**TASK DIRECTIONS:** Quote the cloud drive introduction below word for word, from its heading to its final sentence.

Introduction to the Cloud Drive Concept
Most users are familiar with the concept of cloud file synchronization, which satisfies some data replication access use cases, but which has the disadvantage of requiring all of the synchronized data to be stored on the user’s workstation or laptop. The user is therefore limited to the storage capacity of the physical machine. Synchronization is a valid strategy for offline access but it is not suited to browsing data repositories on-demand.
An alternative way to access remote data is to provide the user the ability to browse through a list of data available but only download it when it’s actually accessed. This is how network file systems work (via CIFS or NFS). Users see all of the available data from a mount or mapped drive letter, and only pull the data on access. However, network attached storage was not developed with the Internet/Cloud in mind. As such, these shares are not secure over the Internet without complicated VPNs and tend to work poorly as the latency increases.
Enter “FUSE”, a Filesystem in Userspace. FUSE enables the creation of virtual file systems by delegating file system tasks to a kernel module, without needing to give privileged access. This makes FUSE a good choice for creating virtual file systems that, for example, do not store data. FUSE can utilize modern, secure RESTful APIs which were built with the latency of the Internet in mind.
FUSE-based file systems appear as a regular mount; data is stored locally using a loopback adaptor. The remote file hierarchy is stored locally enabling quick browsing and file listings, just like a local file system. Files, which are actually stubs, when invoked, cause the loopback adaptor to download, upload or modify files.
Changes to a network connection (disconnects, roaming, switching of networks) are typically accommodated for a FUSE-based drive mount via a local cache for a specified period of time.

**RAW DATA:**
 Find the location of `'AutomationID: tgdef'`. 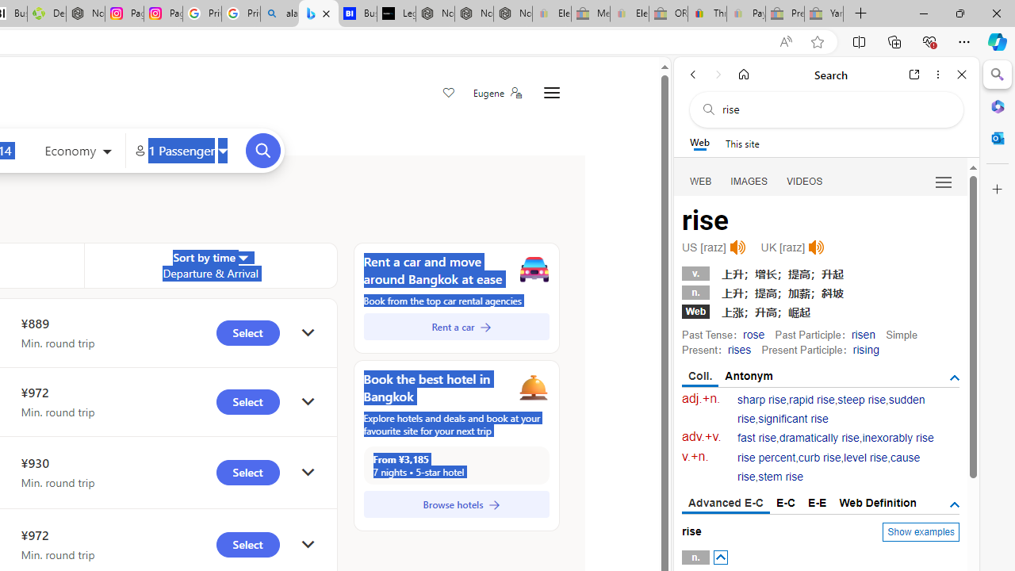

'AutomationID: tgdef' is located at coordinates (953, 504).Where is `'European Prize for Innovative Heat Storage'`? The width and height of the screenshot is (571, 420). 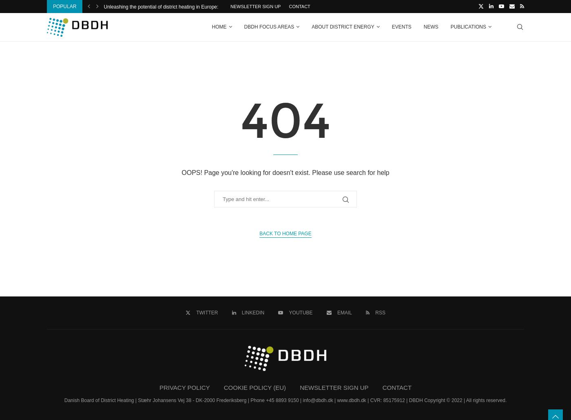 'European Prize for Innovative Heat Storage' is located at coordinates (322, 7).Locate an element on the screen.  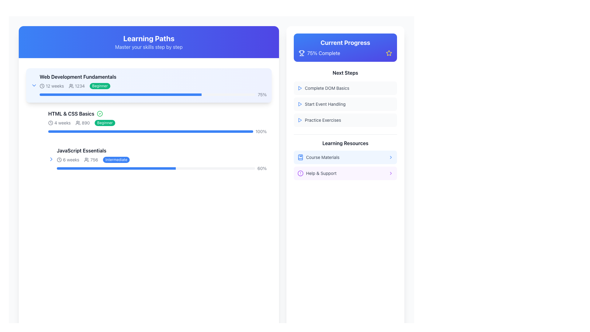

**RESPONSE:**
Introduction to the Cloud Drive Concept
Most users are familiar with the concept of cloud file synchronization, which satisfies some data replication access use cases, but which has the disadvantage of requiring all of the synchronized data to be stored on the user’s workstation or laptop. The user is therefore limited to the storage capacity of the physical machine. Synchronization is a valid strategy for offline access but it is not suited to browsing data repositories on-demand.
An alternative way to access remote data is to provide the user the ability to browse through a list of data available but only download it when it’s actually accessed. This is how network file systems work (via CIFS or NFS). Users see all of the available data from a mount or mapped drive letter, and only pull the data on access. However, network attached storage was not developed with the Internet/Cloud in mind. As such, these shares are not secure over the Internet without complicated VPNs and tend to work poorly as the latency increases.
Enter “FUSE”, a Filesystem in Userspace. FUSE enables the creation of virtual file systems by delegating file system tasks to a kernel module, without needing to give privileged access. This makes FUSE a good choice for creating virtual file systems that, for example, do not store data. FUSE can utilize modern, secure RESTful APIs which were built with the latency of the Internet in mind.
FUSE-based file systems appear as a regular mount; data is stored locally using a loopback adaptor. The remote file hierarchy is stored locally enabling quick browsing and file listings, just like a local file system. Files, which are actually stubs, when invoked, cause the loopback adaptor to download, upload or modify files.
Changes to a network connection (disconnects, roaming, switching of networks) are typically accommodated for a FUSE-based drive mount via a local cache for a specified period of time.